§ What to produce: Retype the forum post on scaling strategy below word for word, from its title through its final paragraph.
──────── Text segment
Scaling Strategy

Hi,

This is a subject that's been dealt with many times here and in other forums, but I wanted to bring it up again and see if I can get a fresh perspective.

I'm starting a multisite network (a specialized hosting service) that I expect to do well. And I want to plan the best scaling strategy that will allow me to start with a reasonable amount of gear now (e.g., one or two dedicated servers), but grow with minimal headache as needed.

The strategies I'm looking at are:

#1: Putting Everything in One Basket

The entire network would be under one domain, and would scale as needed. The question is how it would scale. I assume I could start on one or two servers now, then span the system across multiple servers later via Multi-DB and a distributed file system for uploads. The downside is that, as mentioned, everything would be in one basket. A failure on one server could cause problems for the whole network.

So, if I go with this strategy, I'd certainly appreciate any recommendations on the best way to grow the system when it's time.

#2: Standalone Mini-Networks

With this strategy, when the original network gets to a predetermined capacity, I'd bring another one online under a different domain name. The domain names are somewhat arbitrary, since most users will probably map their own domains to their sites anyway. So users probably won't care whether they're signing up as mysite.bigbloghostingservice.com or mysite.bighostingcompany.com or whatever.

A variant of this strategy would be to start with two or more networks, each using their own dedicated server, to give people a choice of domains from the start. This would essentially create a similar situation to using the multi-domain plugin offered here, except that users would actually be choosing between different networks (unbeknownst to them).

The advantage of this strategy is NOT putting all the eggs in one basket. Instead of growing one big network and having the related growing pains, this strategy would just consist of creating a new network. If one network fails, only the users on that network are affected.

The disadvantage is that I'll have to install themes, plugins and other modifications multiple times instead of once, but I think the extra work probably wouldn't be any more than the efforts that would be needed to manage the "single basket" strategy above.
────────────────
──────── Stored rows
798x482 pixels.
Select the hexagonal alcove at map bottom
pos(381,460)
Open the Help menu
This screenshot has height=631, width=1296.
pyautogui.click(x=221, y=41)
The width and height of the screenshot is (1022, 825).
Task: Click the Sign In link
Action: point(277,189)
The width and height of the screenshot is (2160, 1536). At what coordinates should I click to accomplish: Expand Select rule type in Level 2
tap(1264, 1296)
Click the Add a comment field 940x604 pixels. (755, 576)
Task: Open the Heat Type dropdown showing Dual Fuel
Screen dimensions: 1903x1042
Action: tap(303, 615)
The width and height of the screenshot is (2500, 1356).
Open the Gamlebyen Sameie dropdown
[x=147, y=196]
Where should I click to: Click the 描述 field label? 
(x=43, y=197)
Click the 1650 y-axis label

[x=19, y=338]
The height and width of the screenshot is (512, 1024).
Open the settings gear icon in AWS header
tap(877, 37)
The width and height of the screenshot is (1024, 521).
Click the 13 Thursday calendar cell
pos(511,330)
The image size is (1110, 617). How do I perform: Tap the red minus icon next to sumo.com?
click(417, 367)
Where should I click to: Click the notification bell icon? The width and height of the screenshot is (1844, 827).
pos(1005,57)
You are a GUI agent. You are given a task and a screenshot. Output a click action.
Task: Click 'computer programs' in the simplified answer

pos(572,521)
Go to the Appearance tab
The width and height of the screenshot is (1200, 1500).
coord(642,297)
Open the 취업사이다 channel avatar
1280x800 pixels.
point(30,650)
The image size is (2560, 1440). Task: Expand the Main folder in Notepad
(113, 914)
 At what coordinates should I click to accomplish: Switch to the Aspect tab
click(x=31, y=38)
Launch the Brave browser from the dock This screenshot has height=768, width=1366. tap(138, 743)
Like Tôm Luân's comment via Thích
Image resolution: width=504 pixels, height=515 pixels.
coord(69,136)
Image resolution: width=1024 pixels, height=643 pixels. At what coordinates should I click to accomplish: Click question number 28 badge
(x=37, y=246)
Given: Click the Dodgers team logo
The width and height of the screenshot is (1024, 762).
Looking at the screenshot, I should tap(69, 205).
────────────────
§ Completed exercise:
Scaling Strategy

Hi,

This is a subject that's been dealt with many times here and in other forums, but I wanted to bring it up again and see if I can get a fresh perspective.

I'm starting a multisite network (a specialized hosting service) that I expect to do well. And I want to plan the best scaling strategy that will allow me to start with a reasonable amount of gear now (e.g., one or two dedicated servers), but grow with minimal headache as needed.

The strategies I'm looking at are:

#1: Putting Everything in One Basket

The entire network would be under one domain, and would scale as needed. The question is how it would scale. I assume I could start on one or two servers now, then span the system across multiple servers later via Multi-DB and a distributed file system for uploads. The downside is that, as mentioned, everything would be in one basket. A failure on one server could cause problems for the whole network.

So, if I go with this strategy, I'd certainly appreciate any recommendations on the best way to grow the system when it's time.

#2: Standalone Mini-Networks

With this strategy, when the original network gets to a predetermined capacity, I'd bring another one online under a different domain name. The domain names are somewhat arbitrary, since most users will probably map their own domains to their sites anyway. So users probably won't care whether they're signing up as mysite.bigbloghostingservice.com or mysite.bighostingcompany.com or whatever.

A variant of this strategy would be to start with two or more networks, each using their own dedicated server, to give people a choice of domains from the start. This would essentially create a similar situation to using the multi-domain plugin offered here, except that users would actually be choosing between different networks (unbeknownst to them).

The advantage of this strategy is NOT putting all the eggs in one basket. Instead of growing one big network and having the related growing pains, this strategy would just consist of creating a new network. If one network fails, only the users on that network are affected.

The disadvantage is that I'll have to install themes, plugins and other modifications multiple times instead of once, but I think the extra work probably wouldn't be any more than the efforts that would be needed to manage the "single basket" strategy above.